Alexa, Siri, Cortana driving enterprise exploration of conversational UIs: Report

The emergence of Alexa, Siri and Cortana, are driving businesses to investigate how to incorporate conversational user interfaces to better serve their customers. Global technology consultancy, ThoughtWorks has highlighted this trend in the latest Technology Radar, a bi-annual report that provides an assessment of emerging trends shaping the future of software development and business strategy.

The report is based on ThoughtWorks’ observations, conversations and frontline experiences of solving its clients’ toughest business challenges.

The key themes for the latest edition of the report as listed by the company are as follows:

Conversational UI and natural language processing

Conversational UI now covers a spectrum of designs such as intelligent chatbots that understand intent through natural language processing. Currently, 32% of executives say voice recognition is the most-widely used AI technology in their business.

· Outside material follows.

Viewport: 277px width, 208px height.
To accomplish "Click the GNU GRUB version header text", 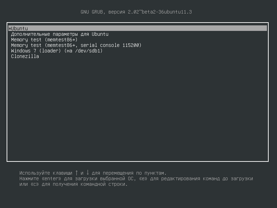I will (x=136, y=12).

However, ThoughtWorks regards Multimodal Interaction as the future of conversational UI, with an integrated range of interactions such as gesture, facial expression, and touch.

“Today, tech leaders are exploring how conversational UI and natural language processing will impact business strategy. At ThoughtWorks, we see the future bringing a wider range of interactions that will integrate gestures, facial expressions, and touch, blurring the line between physical and digital experiences,” said Rebecca Parsons, Chief Technology Officer, ThoughtWorks.
She added that utilizing machine-powered processes for simple tasks can allow the technologists to focus on new scenarios, complex interactions, and consequences.

Intelligence as a Service

The company notes that a family of platforms burst onto the scene recently, encompassing a wide variety of surprisingly powerful utilities from voice processing, natural language understanding, image recognition, and deep learning. Organizations are already investigating what new horizons they may expose by combining commodity cognition with intelligence about their own businesses.
“Evolving interactions mean organizations have new ways to interact with their customers and add new value through ‘intelligence as a service’; the key is to understand what’s commodity and what is truly differentiating for your business,” said Mike Mason, Technical Advisor, ThoughtWorks.
“In order to capitalize on these changes, IT organizations need to differentiate by clearing the obstacles from their path and empowering developers to do exactly what they want to do: game-changing software delivery,” Mason added.

Developer Experience as the New Differentiator

User experience design has been a key differentiator for technology product companies for many years. According to ThoughWorks’ report, the emergence of new tools, combined with the battle for engineering talent is driving a similar focus on developer experience. Increasingly, organizations evaluate cloud offerings based on the amount of engineering friction they reduce, treat APIs as products, and spin up teams focused on engineering productivity.

Rise of the Platforms

The report noted that today’s platforms use a self-service API, with maturing tools such as Docker, Kubernetes and DCOS, are team-configured and also team-provisioned. A number of notable Silicon Valley companies have recently illustrated how building the correct platform can yield significant benefits, such as Amazon with its AWS infrastructure platforms.

Pervasive Python

Historically, enterprise adoption of Python as a first class language in production has been rare. However, according to the recent industry trends around AI commoditization and applications, the maturity of Python 3, and architectural approaches such as microservices and containers, have boosted Python in the programming ecosystem. Python is now seen to be bridging and unifying the divided world of (data) scientists and engineers in organizations, used as the common language for both modeling and research as well as for final production deployment.